■ Aim of the exercise:
Only the lines from the "605x620 pixels. At" line through the last line of the material below belong in the answer, reproduced exactly and with no pictures.

***

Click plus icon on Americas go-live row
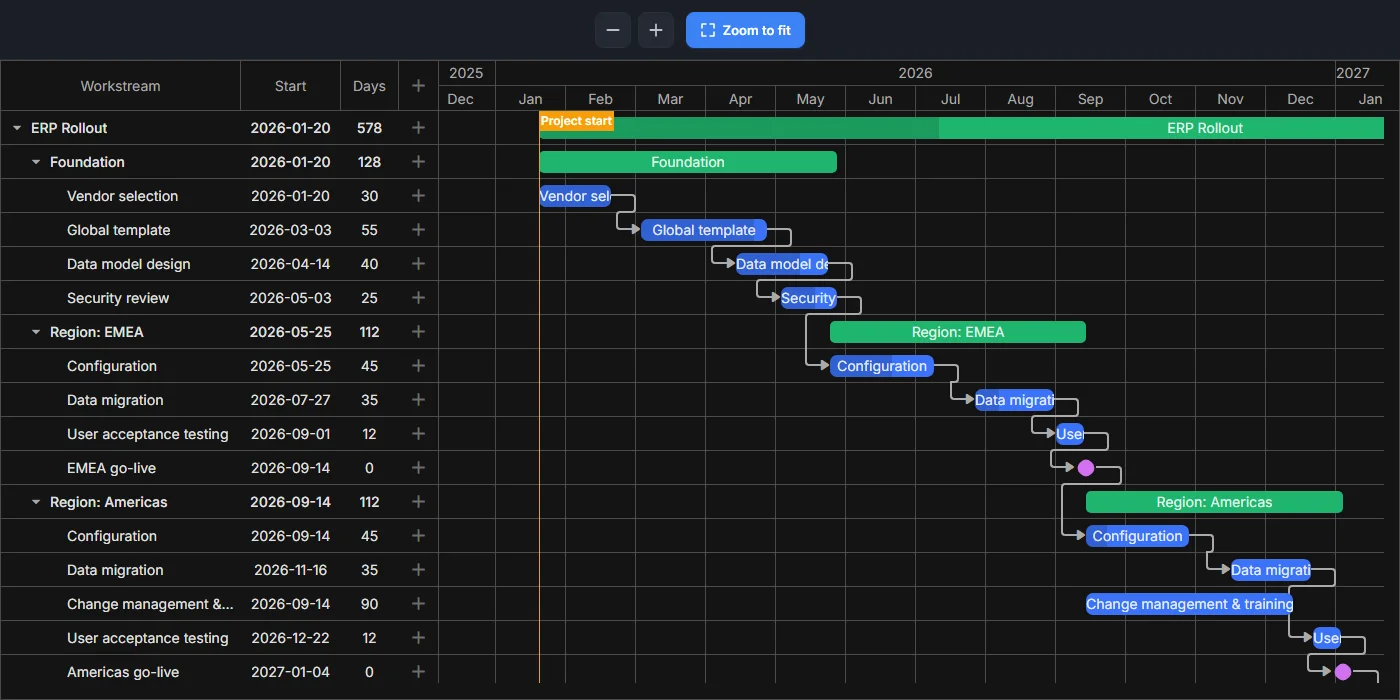 click(x=418, y=672)
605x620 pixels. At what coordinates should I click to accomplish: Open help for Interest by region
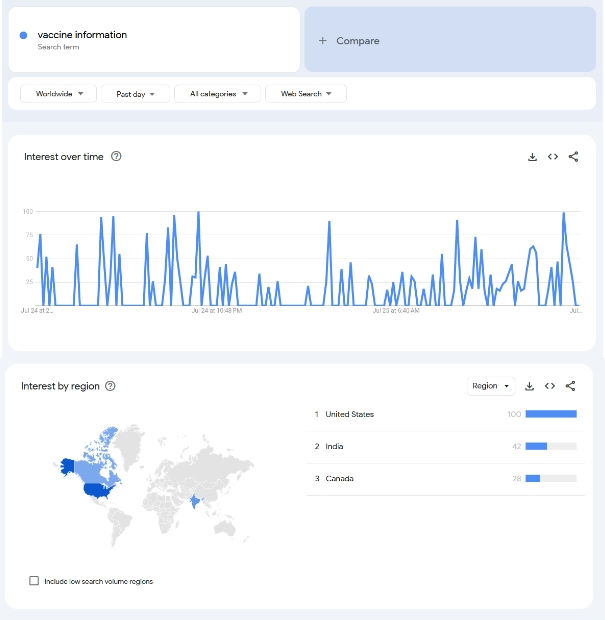pos(110,387)

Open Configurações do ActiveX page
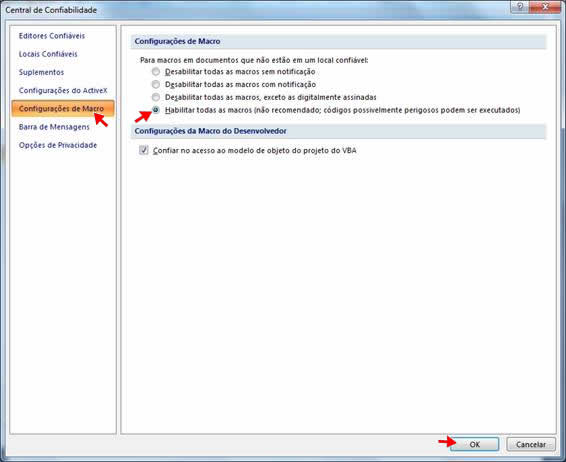tap(63, 90)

***

■ Task result:
605x620 pixels. At what coordinates should I click to accomplish: Open help for Interest by region
pos(110,387)

Open Configurações do ActiveX page
tap(63, 90)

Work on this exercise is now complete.